In the current study, an automated algorithm is developed to characterize surface microtopography and precisely compute surface depression storages based on high-resolution DEM data obtained by an instantaneous-profile laser scanner (Huang and Bradford 1992; Darboux and Huang 2003). To facilitate the relevant computation and visualization, a user-friendly, Windows-based software package is developed. Testing of the algorithm and the associated program demonstrates its efficiency and effectiveness. The major unique features of this new surface delineation algorithm include: (1) it takes into account the real puddle filling-merging-spilling process and eliminates the artificial depression-filling pre-processing of original DEMs, which is implemented in existing watershed delineation tools; and (2) a series of schemes have been developed to deal with special topographic features related to complex land surfaces, such as flats, flow over flat surfaces, and combination of multiple puddles.

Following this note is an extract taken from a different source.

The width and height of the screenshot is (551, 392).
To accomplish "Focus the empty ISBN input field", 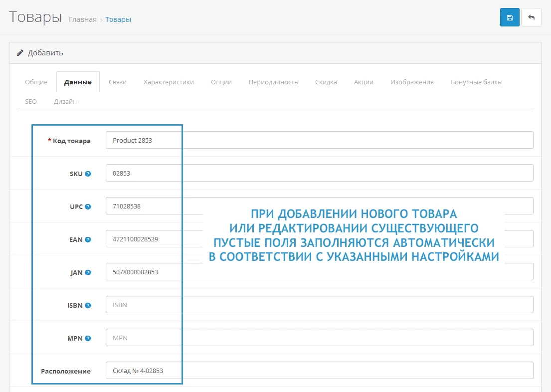I will point(319,305).
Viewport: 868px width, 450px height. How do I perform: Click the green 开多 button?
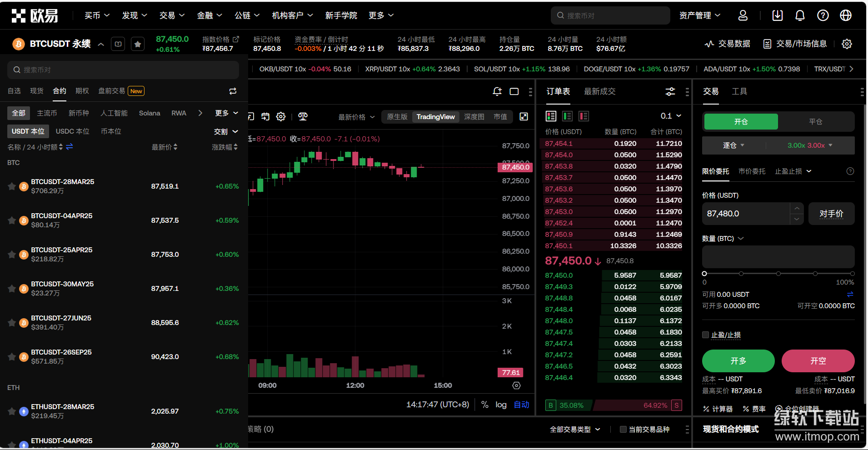[x=738, y=361]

Methodology Land surfaces are characterized with depressions, peaks, ridges, and channels. A depression/puddle has at least one center and one threshold. If the elevation of a cell is lower than those of its eight adjacent cells, the cell is identified as the center of a puddle. The threshold of a puddle has the highest elevation for water ponding, beyond which the ponded water spills. If two puddles (1st level) share a common threshold, they will be merged and form a 2nd level puddle. Similarly, further combination of such a puddle with others forms higher level puddles. The algorithm developed in this study is used for characterizing soil surface microtopography based on DEM data. It involves identifying puddles, including their centers, thresholds, and all other cells included in the puddles, computing their storages [up to the threshold(s) of a puddle] and the MDS of the entire surface, computing the maximum ponding area (MPA), and determining the levels and the hierarchical relationships of the puddles. Theoretically, the developed method for puddle identification and delineation is scale independent. Different DEMs (both lab and watershed scales) have been used to test this puddle delineation method. For small scale surfaces, the instantaneous-profile laser scanner is utilized to quantify the surface microtopography with a horizontal resolution of 0.98 mm and a vertical resolution of 0.5 mm. Identification of Puddles: Based on the DEM data, the center of each puddle is first determined (Fig. 1a). Following a set of criteria, a searching process is performed to identify all cells to be included in the puddle. Eight neighboring cells of the puddle center are first added to a searching list (Fig. 1a). Then, the cell with the lowest elevation in the searching list is located (Fig. 1b) and added to the puddle (Fig. 1c). The searching list is updated by adding more neighboring cells of the puddle (Fig. 1c).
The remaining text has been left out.